23.12.10

El maldito gafe de la duodécima avenida

Se lo habían pedido por activa, por pasiva, de rodillas y de pie, de frente, de perfil, con una pistola en la sien o mientras le practicaban sexo oral… De todas las maneras posibles, en cualquiera de sus múltiples combinaciones; y al fin, el año que Vito dejó de comprar lotería, el premio gordo, ese que roza la obesidad más mórbida y, sin embargo, ningún médico diagnostica como enfermedad, cayó de pleno en su barrio.

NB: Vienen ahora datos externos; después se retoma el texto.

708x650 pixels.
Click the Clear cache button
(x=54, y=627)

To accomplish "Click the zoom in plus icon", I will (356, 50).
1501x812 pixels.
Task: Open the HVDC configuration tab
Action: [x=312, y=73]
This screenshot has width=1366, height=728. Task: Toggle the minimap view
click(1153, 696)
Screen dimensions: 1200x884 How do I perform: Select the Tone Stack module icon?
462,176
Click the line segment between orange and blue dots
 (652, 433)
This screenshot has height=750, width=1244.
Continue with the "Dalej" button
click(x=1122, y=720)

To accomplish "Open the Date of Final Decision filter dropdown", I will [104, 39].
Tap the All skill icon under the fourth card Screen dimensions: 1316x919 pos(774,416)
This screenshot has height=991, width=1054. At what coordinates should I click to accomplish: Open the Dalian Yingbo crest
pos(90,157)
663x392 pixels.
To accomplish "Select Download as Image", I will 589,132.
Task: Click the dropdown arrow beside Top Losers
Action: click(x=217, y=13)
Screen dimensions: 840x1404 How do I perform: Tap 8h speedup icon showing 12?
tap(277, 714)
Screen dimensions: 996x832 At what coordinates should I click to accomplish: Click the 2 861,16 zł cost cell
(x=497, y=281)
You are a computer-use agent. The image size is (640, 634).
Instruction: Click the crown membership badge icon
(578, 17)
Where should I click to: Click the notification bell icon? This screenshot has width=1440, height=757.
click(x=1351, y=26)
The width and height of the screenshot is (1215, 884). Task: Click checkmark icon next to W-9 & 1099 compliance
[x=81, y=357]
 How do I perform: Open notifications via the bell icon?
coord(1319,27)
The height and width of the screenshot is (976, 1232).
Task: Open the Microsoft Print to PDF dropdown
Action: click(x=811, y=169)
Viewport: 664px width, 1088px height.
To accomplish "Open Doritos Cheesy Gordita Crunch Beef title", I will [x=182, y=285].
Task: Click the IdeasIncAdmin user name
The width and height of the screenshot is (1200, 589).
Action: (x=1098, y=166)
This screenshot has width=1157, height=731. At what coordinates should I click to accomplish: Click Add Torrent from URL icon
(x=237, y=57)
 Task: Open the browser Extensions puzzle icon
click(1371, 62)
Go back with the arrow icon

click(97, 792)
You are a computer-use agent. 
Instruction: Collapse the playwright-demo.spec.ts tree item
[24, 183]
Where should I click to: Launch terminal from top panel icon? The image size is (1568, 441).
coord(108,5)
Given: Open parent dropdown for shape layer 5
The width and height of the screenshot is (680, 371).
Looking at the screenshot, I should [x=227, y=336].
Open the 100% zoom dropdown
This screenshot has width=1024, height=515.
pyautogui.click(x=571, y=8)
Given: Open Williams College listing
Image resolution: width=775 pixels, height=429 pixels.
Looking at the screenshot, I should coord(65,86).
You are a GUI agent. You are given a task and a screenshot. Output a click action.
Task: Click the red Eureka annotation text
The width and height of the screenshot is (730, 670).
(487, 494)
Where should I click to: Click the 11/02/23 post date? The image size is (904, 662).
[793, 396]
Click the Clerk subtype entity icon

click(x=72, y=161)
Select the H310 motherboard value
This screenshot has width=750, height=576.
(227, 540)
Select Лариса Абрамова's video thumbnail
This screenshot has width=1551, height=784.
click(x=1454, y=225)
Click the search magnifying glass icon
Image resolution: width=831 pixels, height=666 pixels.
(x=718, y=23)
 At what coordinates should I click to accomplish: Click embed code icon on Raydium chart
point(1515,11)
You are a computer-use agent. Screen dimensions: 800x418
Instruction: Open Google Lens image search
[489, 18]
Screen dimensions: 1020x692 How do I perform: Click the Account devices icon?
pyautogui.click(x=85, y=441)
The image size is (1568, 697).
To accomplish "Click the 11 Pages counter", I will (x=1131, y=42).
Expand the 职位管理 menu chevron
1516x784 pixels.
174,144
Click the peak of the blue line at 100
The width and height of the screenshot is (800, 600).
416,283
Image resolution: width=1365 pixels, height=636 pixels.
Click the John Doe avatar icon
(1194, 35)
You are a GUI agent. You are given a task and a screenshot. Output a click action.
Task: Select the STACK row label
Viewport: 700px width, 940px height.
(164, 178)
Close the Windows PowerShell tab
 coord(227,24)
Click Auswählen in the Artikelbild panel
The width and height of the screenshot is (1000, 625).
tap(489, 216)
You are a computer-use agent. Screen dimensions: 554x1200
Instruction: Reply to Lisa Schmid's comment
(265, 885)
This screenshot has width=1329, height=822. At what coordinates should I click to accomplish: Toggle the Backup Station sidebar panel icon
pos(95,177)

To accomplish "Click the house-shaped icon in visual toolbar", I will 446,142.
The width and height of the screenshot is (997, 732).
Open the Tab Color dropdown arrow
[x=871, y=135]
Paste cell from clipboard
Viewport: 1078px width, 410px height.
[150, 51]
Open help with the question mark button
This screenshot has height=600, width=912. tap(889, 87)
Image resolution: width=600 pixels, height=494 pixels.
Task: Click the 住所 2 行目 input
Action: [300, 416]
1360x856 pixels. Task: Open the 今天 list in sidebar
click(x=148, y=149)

Todos los vecinos se sentían en deuda con él, y fueron uno por uno a agradecer el gesto que todo buen gafe debe hacer al menos una vez en su vida, que no es otro que el de no entrometerse en las ilusiones de los demás. Aquella mañana, en muy poco tiempo, su casa se llenó de gente tan feliz que Vito se contagió del ambiente ofreciéndoles a todos que se quedasen allí para continuar la fiesta de celebración, que duró tres intensos días.

Una semana más tarde, el juez, al que dicho sea de paso le jodieron las vacaciones, dictó sentencia. Cada vecino tuvo que indemnizar al pobre desdichado con el ochenta y siete coma tres por ciento de su premio por daños y perjuicios, morales, psicológicos y materiales ocasionados por la gran depresión que le causó que le restregasen su buena fortuna y, para mayor desfachatez, haciendo uso indebido de su vivienda.


Ahora, Vito vive en una isla del Océano Índico donde ni el cambio climático se atreve a llevarle la contraria por si las moscas. Y en su antiguo barrio, han colocado un cartel a la entrada que dice: Se busca gafe que compre lotería.